- **Dataset records**
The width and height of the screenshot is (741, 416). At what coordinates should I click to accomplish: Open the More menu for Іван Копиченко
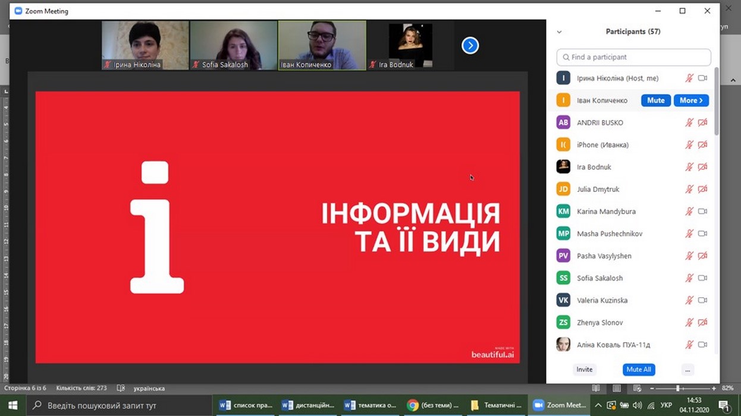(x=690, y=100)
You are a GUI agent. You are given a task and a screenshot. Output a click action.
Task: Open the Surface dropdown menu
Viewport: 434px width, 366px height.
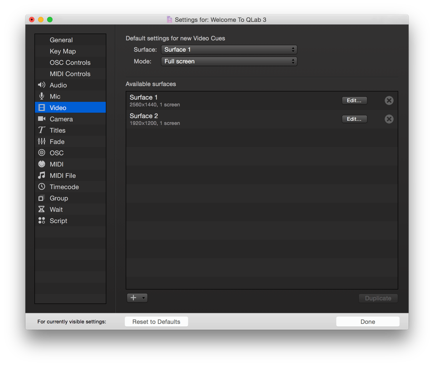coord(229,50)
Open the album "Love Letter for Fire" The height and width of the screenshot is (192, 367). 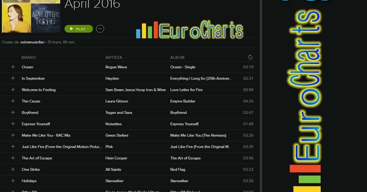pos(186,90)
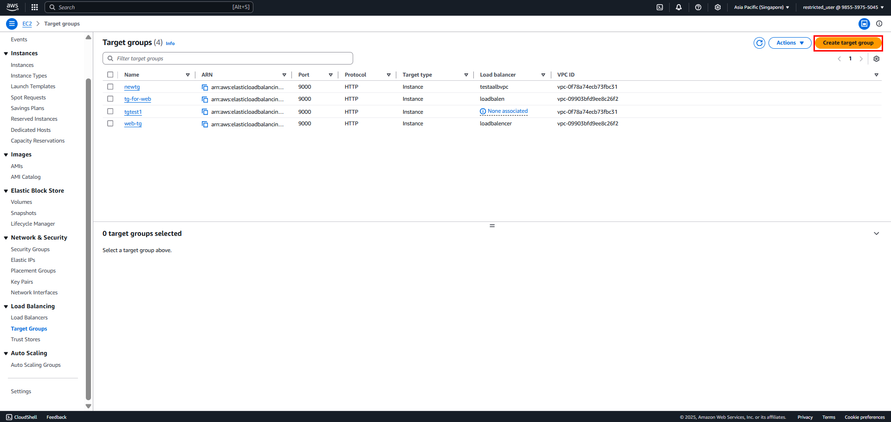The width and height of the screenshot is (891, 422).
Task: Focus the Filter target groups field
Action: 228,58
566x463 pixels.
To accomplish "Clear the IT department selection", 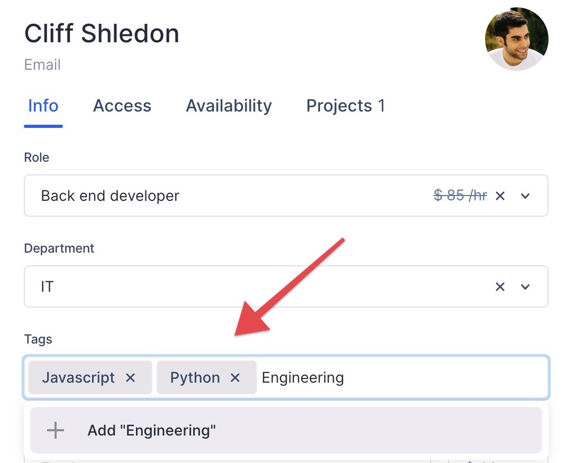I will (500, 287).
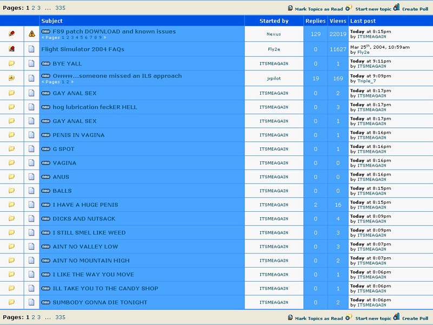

- **Action item**
A verbatim copy of the records is expected, from their first line through the line with "You are a GUI", inclusive, with the pictures removed.

- **Answer space**
The width and height of the screenshot is (741, 416). At what coordinates should I click to accomplish: Open the More menu for Іван Копиченко
(x=690, y=100)
You are a GUI agent. You are given a task and a screenshot. Output a click action.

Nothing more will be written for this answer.